When the first group of Chin seniors graduated, teachers at LHS Harmon donated over $1500 to award three of the senior Chin students with $500 scholarships through Lewisville Education Foundation (LEF). This tradition still continues today and has been added as an official LEF scholarship. Hebron’s ESL liaison, Carolyn Pedrazine, worked with Chin students at LHS Harmon and spoke about the students’ gratitude.

“The scholarship was created in the name of Becky Nelson, [who] started the Chin ministry [through her church] and everything the Chin [in Lewisville] needed went through the refugee ministry,” Pedrazine said. “LEF wanted to honor the Chin students in a special way and then name it after [Nelson]. That was just such a huge honor. [The Chin people] definitely saw that as not only being recognized, but then recognizing the people who had helped them.”

Chin students have been awarded the LEF scholarship at the Chin club’s annual Chin Cultural Festival.
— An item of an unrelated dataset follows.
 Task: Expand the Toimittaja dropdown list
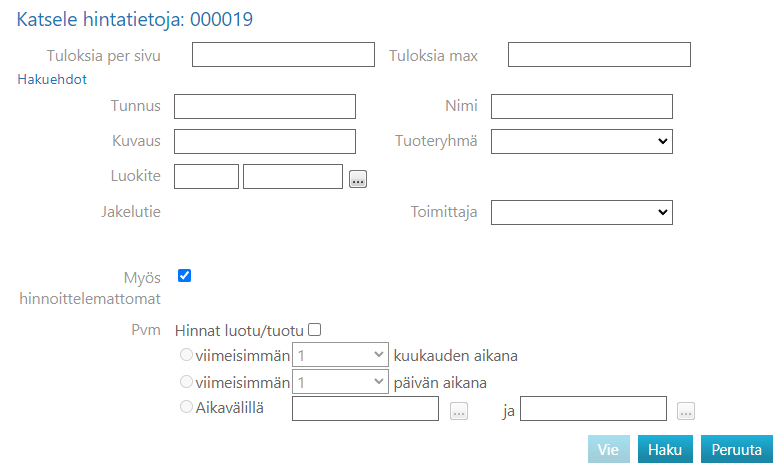coord(581,212)
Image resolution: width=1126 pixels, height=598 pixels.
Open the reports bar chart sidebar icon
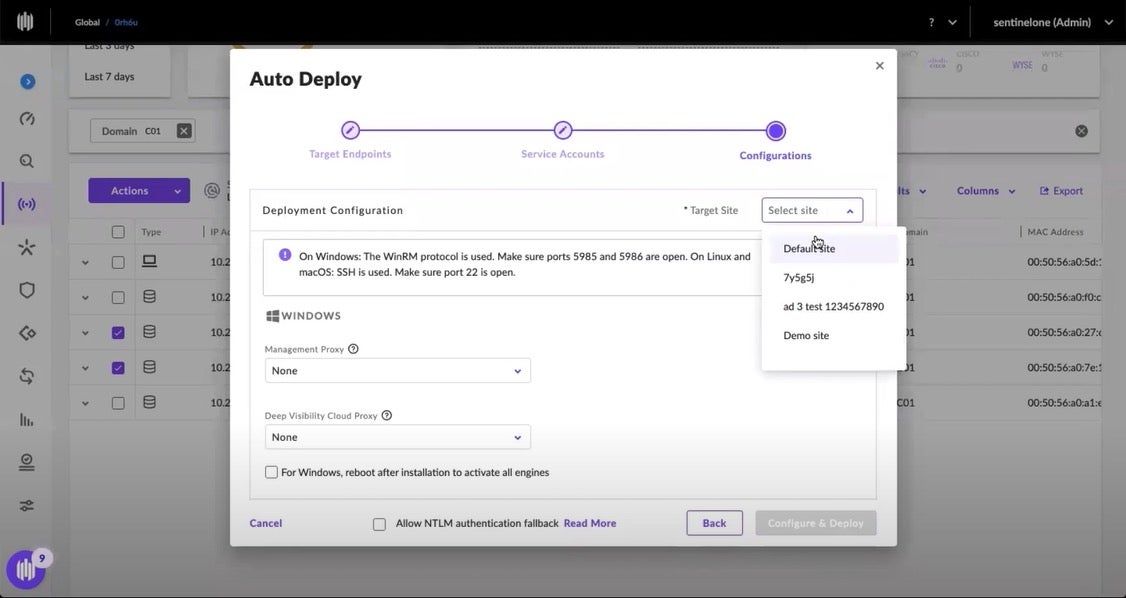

This year, due to COVID-19, the festival was premiered virtually on YouTube. Not only did the students present their cultural traditions and receive scholarships, but they also educated viewers on the current state of Myanmar. The club has been advocating for congress to pass the Protect Democracy in Burma Act of 2021.

“My favorite part [of being club president] would be organizing the festival,” LHS Chin Club president Dwat Hle Khun said. “[This year], we are going to [educate] the people [who] don’t know what’s going on in Myanmar.” 

A group of Chin students performs at the annual Chin Cultural Festival in February 2020. Photo via LISD.

The Chin club will be accepting donations for Myanmar until May 1, and money can be sent through Venmo (@Bsung7) or Zelle (972-348-8631). The funds will benefit the Civil Disobedience Movement (CDM), an organization attempting to restore democracy in their country.

“One thing that really struck me about Chin students in general was that a lot of the ones I talked to [had a] goal to go back to their home country and make it better,” Pedrazine said. “It’s amazing [that they are] teenage students [who] are willing to advocate on that level, and then you think of everything they came from. [They are] an example for all of us.”